**DIRECTIONS FOR THIS TASK**
This exercise requires every record to be repeated exactly.

**PROVIDED INFORMATION**
◇ ◇ ◇ ◇
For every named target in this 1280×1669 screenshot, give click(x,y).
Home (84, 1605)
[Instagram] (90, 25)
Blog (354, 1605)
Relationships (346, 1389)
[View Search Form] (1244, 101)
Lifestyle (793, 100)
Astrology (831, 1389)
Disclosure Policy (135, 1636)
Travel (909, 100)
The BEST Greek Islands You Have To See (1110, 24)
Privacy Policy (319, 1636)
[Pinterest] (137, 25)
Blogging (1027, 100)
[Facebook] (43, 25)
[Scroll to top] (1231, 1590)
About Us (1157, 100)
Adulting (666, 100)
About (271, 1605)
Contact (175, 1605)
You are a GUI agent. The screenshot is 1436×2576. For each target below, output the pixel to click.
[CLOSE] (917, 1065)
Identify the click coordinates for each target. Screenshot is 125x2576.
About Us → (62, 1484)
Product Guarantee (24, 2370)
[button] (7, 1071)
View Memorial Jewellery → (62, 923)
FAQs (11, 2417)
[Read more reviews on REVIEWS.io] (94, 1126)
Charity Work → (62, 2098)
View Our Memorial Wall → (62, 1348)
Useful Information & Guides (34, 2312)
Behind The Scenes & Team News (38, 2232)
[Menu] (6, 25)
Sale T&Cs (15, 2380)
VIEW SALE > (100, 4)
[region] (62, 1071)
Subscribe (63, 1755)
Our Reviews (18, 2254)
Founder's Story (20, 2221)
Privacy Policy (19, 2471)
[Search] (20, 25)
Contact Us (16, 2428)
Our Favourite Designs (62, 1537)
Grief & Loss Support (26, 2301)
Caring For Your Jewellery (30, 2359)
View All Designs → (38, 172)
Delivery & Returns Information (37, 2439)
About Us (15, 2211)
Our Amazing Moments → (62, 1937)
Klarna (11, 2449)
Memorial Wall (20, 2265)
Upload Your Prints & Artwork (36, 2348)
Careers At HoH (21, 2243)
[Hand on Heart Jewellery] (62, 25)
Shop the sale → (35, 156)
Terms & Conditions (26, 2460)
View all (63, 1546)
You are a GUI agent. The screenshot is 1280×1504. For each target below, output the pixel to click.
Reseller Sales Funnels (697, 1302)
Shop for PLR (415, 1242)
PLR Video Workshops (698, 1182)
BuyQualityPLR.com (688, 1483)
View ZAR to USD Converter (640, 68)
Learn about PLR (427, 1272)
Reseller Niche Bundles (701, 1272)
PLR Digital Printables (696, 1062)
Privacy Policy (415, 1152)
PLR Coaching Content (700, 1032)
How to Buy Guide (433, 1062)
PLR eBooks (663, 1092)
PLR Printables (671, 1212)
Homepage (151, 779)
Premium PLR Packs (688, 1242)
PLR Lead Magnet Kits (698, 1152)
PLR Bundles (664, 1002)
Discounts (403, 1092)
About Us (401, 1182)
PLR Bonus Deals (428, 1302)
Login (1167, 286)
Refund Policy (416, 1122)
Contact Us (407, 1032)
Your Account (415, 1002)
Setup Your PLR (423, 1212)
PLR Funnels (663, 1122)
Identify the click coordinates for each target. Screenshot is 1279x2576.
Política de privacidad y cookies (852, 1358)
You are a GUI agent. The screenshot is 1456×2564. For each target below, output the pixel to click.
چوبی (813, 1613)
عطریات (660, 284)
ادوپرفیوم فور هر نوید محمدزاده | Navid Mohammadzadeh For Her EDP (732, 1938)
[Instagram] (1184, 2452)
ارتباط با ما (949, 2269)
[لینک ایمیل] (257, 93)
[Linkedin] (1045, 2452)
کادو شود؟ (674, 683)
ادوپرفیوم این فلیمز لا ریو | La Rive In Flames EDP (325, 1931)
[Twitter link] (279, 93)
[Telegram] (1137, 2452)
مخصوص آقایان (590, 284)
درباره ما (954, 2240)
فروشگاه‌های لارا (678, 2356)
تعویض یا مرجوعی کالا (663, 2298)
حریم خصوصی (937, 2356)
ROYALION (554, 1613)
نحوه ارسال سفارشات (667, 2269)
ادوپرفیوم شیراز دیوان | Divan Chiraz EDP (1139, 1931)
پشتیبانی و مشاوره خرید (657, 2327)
◇ ◇ ◇ ◇
**RESULT OF THE TASK**
For every named target in this 1280×1669 screenshot, give click(x,y).
Home (84, 1605)
[Instagram] (90, 25)
Blog (354, 1605)
Relationships (346, 1389)
[View Search Form] (1244, 101)
Lifestyle (793, 100)
Astrology (831, 1389)
Disclosure Policy (135, 1636)
Travel (909, 100)
The BEST Greek Islands You Have To See (1110, 24)
Privacy Policy (319, 1636)
[Pinterest] (137, 25)
Blogging (1027, 100)
[Facebook] (43, 25)
[Scroll to top] (1231, 1590)
About Us (1157, 100)
Adulting (666, 100)
About (271, 1605)
Contact (175, 1605)
You are a GUI agent. The screenshot is 1436×2576. For each target below, output the pixel to click.
[CLOSE] (917, 1065)
Identify the click coordinates for each target. Screenshot is 125x2576.
About Us → (62, 1484)
Product Guarantee (24, 2370)
[button] (7, 1071)
View Memorial Jewellery → (62, 923)
FAQs (11, 2417)
[Read more reviews on REVIEWS.io] (94, 1126)
Charity Work → (62, 2098)
View Our Memorial Wall → (62, 1348)
Useful Information & Guides (34, 2312)
Behind The Scenes & Team News (38, 2232)
[Menu] (6, 25)
Sale T&Cs (15, 2380)
VIEW SALE > (100, 4)
[region] (62, 1071)
Subscribe (63, 1755)
Our Reviews (18, 2254)
Founder's Story (20, 2221)
Privacy Policy (19, 2471)
[Search] (20, 25)
Contact Us (16, 2428)
Our Favourite Designs (62, 1537)
Grief & Loss Support (26, 2301)
Caring For Your Jewellery (30, 2359)
View All Designs → (38, 172)
Delivery & Returns Information (37, 2439)
About Us (15, 2211)
Our Amazing Moments → (62, 1937)
Klarna (11, 2449)
Memorial Wall (20, 2265)
Upload Your Prints & Artwork (36, 2348)
Careers At HoH (21, 2243)
[Hand on Heart Jewellery] (62, 25)
Shop the sale → (35, 156)
Terms & Conditions (26, 2460)
View all (63, 1546)
You are a GUI agent. The screenshot is 1280×1504. For each target below, output the pixel to click.
Reseller Sales Funnels (697, 1302)
Shop for PLR (415, 1242)
PLR Video Workshops (698, 1182)
BuyQualityPLR.com (688, 1483)
View ZAR to USD Converter (640, 68)
Learn about PLR (427, 1272)
Reseller Niche Bundles (701, 1272)
PLR Digital Printables (696, 1062)
Privacy Policy (415, 1152)
PLR Coaching Content (700, 1032)
How to Buy Guide (433, 1062)
PLR eBooks (663, 1092)
PLR Printables (671, 1212)
Homepage (151, 779)
Premium PLR Packs (688, 1242)
PLR Lead Magnet Kits (698, 1152)
PLR Bundles (664, 1002)
Discounts (403, 1092)
About Us (401, 1182)
PLR Bonus Deals (428, 1302)
Login (1167, 286)
Refund Policy (416, 1122)
Contact Us (407, 1032)
Your Account (415, 1002)
Setup Your PLR (423, 1212)
PLR Funnels (663, 1122)
Identify the click coordinates for each target. Screenshot is 1279x2576.
Política de privacidad y cookies (852, 1358)
You are a GUI agent. The screenshot is 1456×2564. For each target below, output the pixel to click.
چوبی (813, 1613)
عطریات (660, 284)
ادوپرفیوم فور هر نوید محمدزاده | Navid Mohammadzadeh For Her EDP (732, 1938)
[Instagram] (1184, 2452)
ارتباط با ما (949, 2269)
[لینک ایمیل] (257, 93)
[Linkedin] (1045, 2452)
کادو شود؟ (674, 683)
ادوپرفیوم این فلیمز لا ریو | La Rive In Flames EDP (325, 1931)
[Twitter link] (279, 93)
[Telegram] (1137, 2452)
مخصوص آقایان (590, 284)
درباره ما (954, 2240)
فروشگاه‌های لارا (678, 2356)
تعویض یا مرجوعی کالا (663, 2298)
حریم خصوصی (937, 2356)
ROYALION (554, 1613)
نحوه ارسال سفارشات (667, 2269)
ادوپرفیوم شیراز دیوان | Divan Chiraz EDP (1139, 1931)
پشتیبانی و مشاوره خرید (657, 2327)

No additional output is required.